Son verre semble ne jamais se vider. Je le vois pourtant boire, poser son gobelet et quelques minutes plus tard il est à nouveau plein. Je ne l’ai jamais vu consommer autant, même pas dans les repas de famille où la bière coule à flots, et cette démesure m’étonne presque autant qu’elle m’amuse.
Ses gestes deviennent plus proches, plus attentifs à mesure qu’il enchaîne les verres. Il m’installe entre ses jambes, pose sa tête sur mon épaule, ou glisse une main légère sur mes bras, effleurant ma peau comme pour me retenir près de lui. Ses lèvres effleurent mon cou, mon épaule, dans des baisers discrets mais insistants, qui trahissent sa désinhibition sans jamais devenir brusques. Je suis charmée par cette version tactile, si différente de l’homme toujours si réservé que je connais, comme si l’alcool effaçait ses ombres.
Plus tard, je m’éclipse du cercle pour aller tremper mes pieds dans l’eau. La mer est tiède, la lune s’y reflète, et les vagues lèchent mes chevilles dans un rythme hypnotique. Zed me rejoint, un nouveau verre à la main.
- Ça va ?
- Oui. J’avais besoin d’un petit moment à l’écart. Je reviens tout de suite.
- Mais tu passes un bon moment ?
- Absolument. Je n’avais jamais été à la mer de nuit. C’est magnifique.
Il m’attire d’un coup, se penche et m’embrasse. Ce n’est pas un baiser timide : ses lèvres trouvent les miennes avec une assurance inhabituelle. Je me laisse faire, touchée par sa hardiesse, mais à peine le contact établi, une grimace m’échappe. L’alcool brûle sur sa langue, lourd et amer, étranger à tout ce que j’associe à lui. Je romps le baiser malgré moi.
- Qu’est-ce qu’il y a ? demande-t-il, inquiet.
- T’as goût… de je sais pas quoi, mais c’est horrible.

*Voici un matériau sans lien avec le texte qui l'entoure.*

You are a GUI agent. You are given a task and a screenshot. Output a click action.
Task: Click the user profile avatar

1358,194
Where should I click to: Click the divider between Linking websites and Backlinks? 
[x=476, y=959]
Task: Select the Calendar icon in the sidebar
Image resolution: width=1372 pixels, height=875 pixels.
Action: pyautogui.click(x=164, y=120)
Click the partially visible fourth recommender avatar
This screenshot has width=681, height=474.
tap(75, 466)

- Tu ne veux plus m’embrasser ?
Plus que de l’inquiétude, c’est une profonde tristesse, presque excessive, qui transpire dans sa voix et sur son visage.
- Non. Ça ne me gêne pas à ce point là.
Sur la pointe des pieds, je viens poser mes lèvres sur les siennes dans un baiser plus chaste que le sien. Il soupire, me serre contre lui et me couvre de baisers tendres et enfantins, dépouillé de cette barrière qu’il dresse entre lui et le monde.

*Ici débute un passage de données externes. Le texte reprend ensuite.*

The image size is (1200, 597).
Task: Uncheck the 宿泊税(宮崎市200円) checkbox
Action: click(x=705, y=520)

Sa candeur ne dure pas. Ses mains deviennent plus pressantes, glissant le long de mes bras, autour de ma taille, puis sur mes hanches, me rapprochant toujours plus. Son souffle chaud m’enveloppe, son parfum me parvient en vagues et je frémis sous chaque contact. Ses lèvres descendent sur mon cou, mes épaules, insistantes, affamées, comme s’il voulait me dévorer sur place.
Je me presse un peu contre lui, répondant à chacun de ses gestes, ma respiration se fait plus rapide. Son excitation monte d’un cran, amplifiant l’urgence de chaque pression. Sa bouche cherche la mienne et je sens mon corps se tendre, vibrant, prêt à céder à ce besoin palpable. Un frisson me traverse, et mon propre désir grandit, j'enfonce mes doigts dans ses cheveux…
- Get a room ! hurle Jona, hilare, à l’autre bout de la plage.
Je me fige, le rouge me monte aux joues. Zed grogne, prêt à répliquer, mais je le retiens d’une main sur son bras. Il me regarde, possessif comme jamais, et dicte :
- On rentre. Maintenant.
- On doit récupérer nos affaires, je proteste. Viens.
Nous retournons vers le cercle et les rires fusent, certains nous lancent des regards complices, d’autres des sourires goguenards. Je remballe nos serviettes, mais ma gêne m’oblige à trouver une autre explication à notre départ que la scène à laquelle ils viennent d’assister :
- On va rentrer, il est tard.
- Et pourtant, quelque chose me dit que vous êtes pas prêts de dormir…, plaisante Jona, lui aussi un peu éméché.
- Ça suffit ! je glousse sans pouvoir m’en empêcher.
Zed m’attend à quelques mètres, immobile et silencieux, l’impatience crispant ses épaules. J’arrive à sa hauteur, il passe à nouveau son bras autour de mon cou et je me sens fondre. Lorsque nous quittons la plage, j’entends encore les éclats de rire derrière nous et je retiens un sourire. J’ai passé une excellente soirée, même avec l’intervention finale et exubérante de Jona.